A Novel Synthetic Compound, YH-1118, Inhibited LPS-Induced Inflammatory Response by Suppressing IκB Kinase/NF-κB Pathway in Raw 264.7 Cells

• Published in: Journal of microbiology and biotechnology Vol. 25; no. 7; pp. 1047 - 1055
• Main Authors: Yun, Chang Hyun, Jang, Eun Jung, Kwon, Soon Cheon, Lee, Mee-Young, Lee, Sangku, Oh, Sei-Ryang, Lee, Hyeong-Kyu, Ahn, Kyung-Seop, Lee, Ho-Jae
• Format: Journal Article
• Language: Korean
• Published: 2015
• Subjects: macrophages; inflammation; iNOS; YH-1118; NF- ${\kappa}B
• ISSN: 1017-7825; 1738-8872

For the search of a potent first-in-class compound to inactivate macrophages responsible for inflammatory responses, in the present study, we investigated the anti-nflammatory effects of YH-1118, a novel synthetic compound, in a lipopolysaccharide (LPS)-stimulated mouse macrophage cell line, Raw 264.7. YH-1118 inhibited LPS-induced nitric oxide (NO) production and inducible NO synthase (iNOS) expression at both the protein and mRNA levels.
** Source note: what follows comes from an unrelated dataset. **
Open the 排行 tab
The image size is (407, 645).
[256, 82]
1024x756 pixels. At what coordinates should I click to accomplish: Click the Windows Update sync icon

The suppression of LPS-induced iNOS expression by YH-1118 was mediated via nuclear factor kappa B (NF-κB), but not activator protein-1 (AP-1) transcription factor. This was supported by the finding that YH-1118 attenuated the phosphorylation of inhibitor of κBα (IκBα) and nuclear translocation and DNA binding activity of NF-κB. Through the mechanisms that YH-1118 inhibited the activation of IκB kinases (IKKs), upstream activators of NF-κB, or p38 MAPK, YH-1118 significantly suppressed LPS-induced production of pro-inflammatory cytokines, tumor necrosis factor-α, interleukin-1β (IL-1β), and IL-6 (p < 0.05). In conclusion, our results suggest that YH-1118 inhibits LPS-induced inflammatory responses by blocking IKK and NF-κB activation in macrophages, and may be a therapeutic candidate for the treatment of various inflammatory diseases.